Affaire Vincent Lambert : la médecine et les médecins victimes des juges et des médias ?

 Bonjour

Ce n’est pas le moindre des paradoxes de notre époque : prendre la plume et de publier une tribune dans un journal pour dénoncer le poids des médias. C’est ce que fait aujourd’hui, dans Libé, le Dr Véronique Fournier, cardiologue et présidente du Centre national des soins palliatifs et de la fin de vie : « Vincent Lambert, le chagrin et la honte ». Dénoncer le poids des médias, des juges et des avocats. Et, corollaire, dénoncer une forme de victimisation de la médecine, sinon des médecins.

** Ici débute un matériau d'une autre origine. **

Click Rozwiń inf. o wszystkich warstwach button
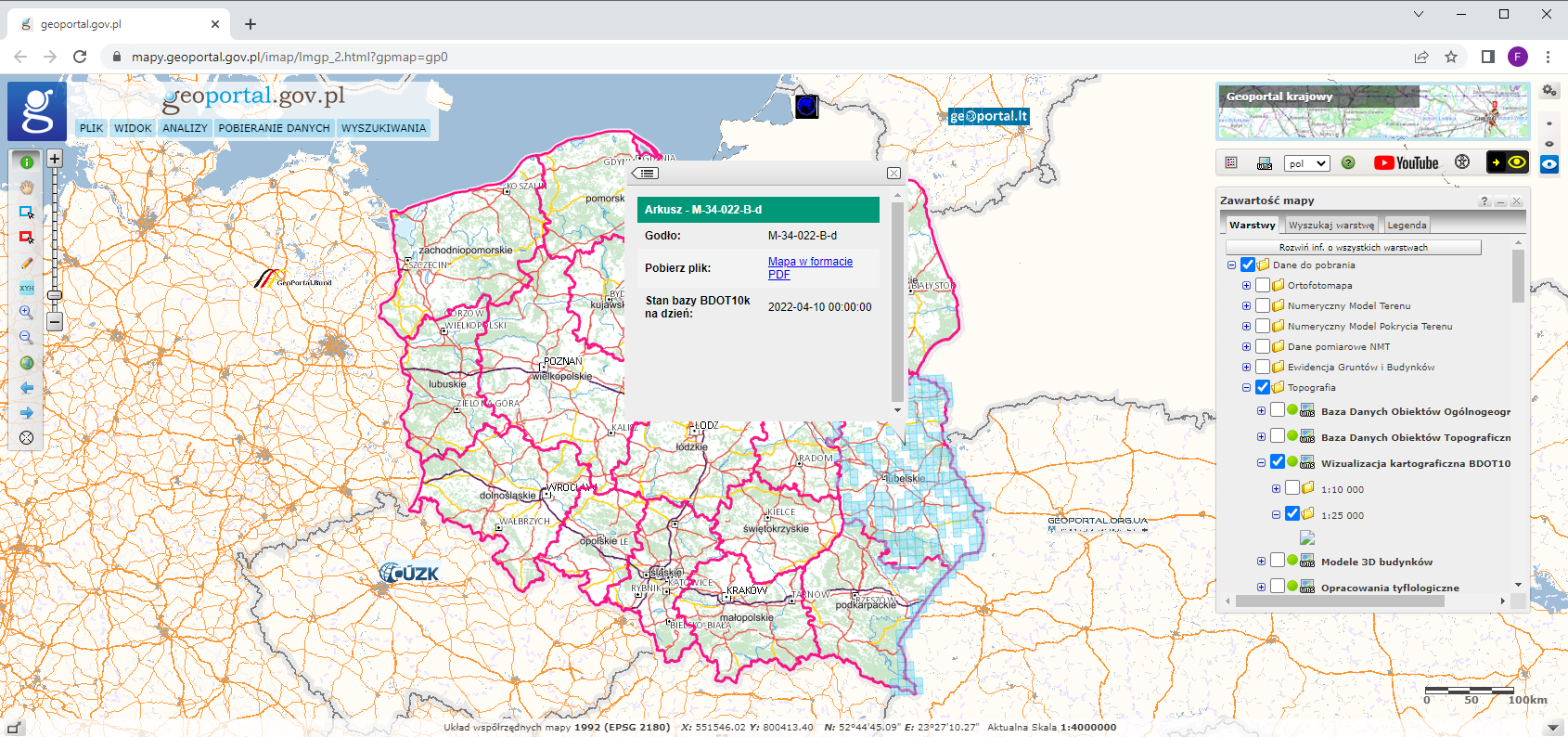 click(1353, 247)
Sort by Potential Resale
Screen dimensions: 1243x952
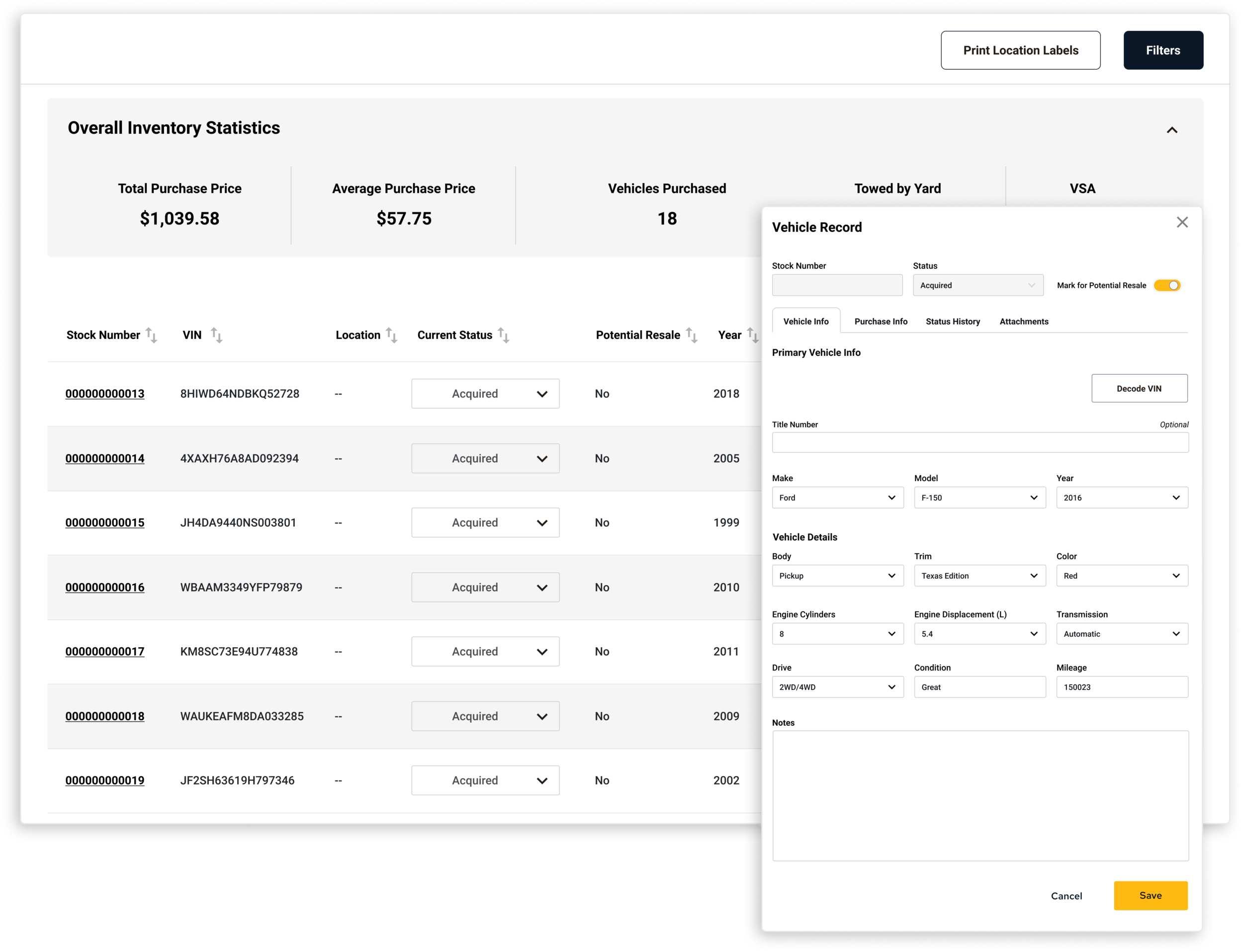click(x=693, y=335)
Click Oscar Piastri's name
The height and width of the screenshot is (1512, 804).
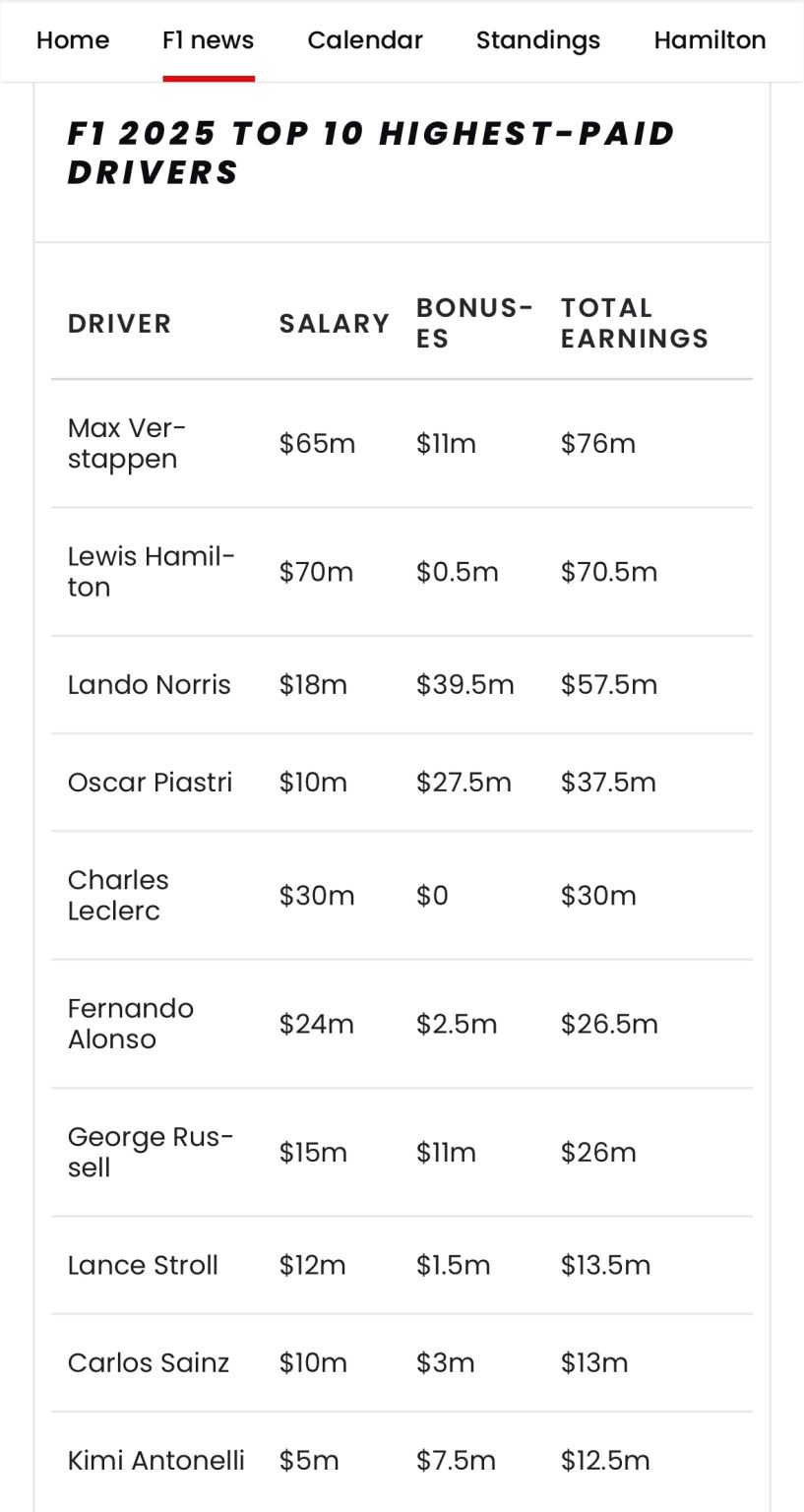pos(150,783)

 « Mais que s’est-il donc passé en France pour que la médecine ait eu par deux fois en quelques années ordre de la justice de rebrancher Vincent Lambert et d’interrompre un accompagnement de fin de vie qu’elle avait dûment réfléchi et déjà entrepris ? Aurait-elle agi trop légèrement ? Ou serait-ce la justice qui abuserait de son pouvoir ? Comment en sommes-nous arrivés là ? »

Le Dr Fournier, comme tous ceux qui depuis des années se penchent sur « l’affaire Vincent Lambert », savent, très précisément, comment nous en sommes arrivés à la tragique impasse actuelle. A commencer par une faute majeure commise il y a précisément six ans par un médecin dans la première procédure d’arrêt des « soins » 1 – sur fond de déchirement familial et d’absence de trace écrite des volontés (« directives anticipées ») du malade.

Ce sont ces trois éléments réunis qui ont progressivement conduit à la « prise de pouvoir » de la justice administrative sur le corps de Vincent Lambert. D’abord à l’échelon national (jusqu’au Conseil d’Etat), puis européen ((via le  la Cour européenne des droits de l’homme – CEDH) et mondial-onusien (via le Comité international des droits des personnes handicapées – CIPDH). Avec, pour finir, un retour à l’échelon national marqué par un affontement entre le pouvoir exécutif – le gouvernement – et la Cour d’appel de Paris. Sur fond de conflit de guerre entre les juges administratifs et les juges judiciaires.  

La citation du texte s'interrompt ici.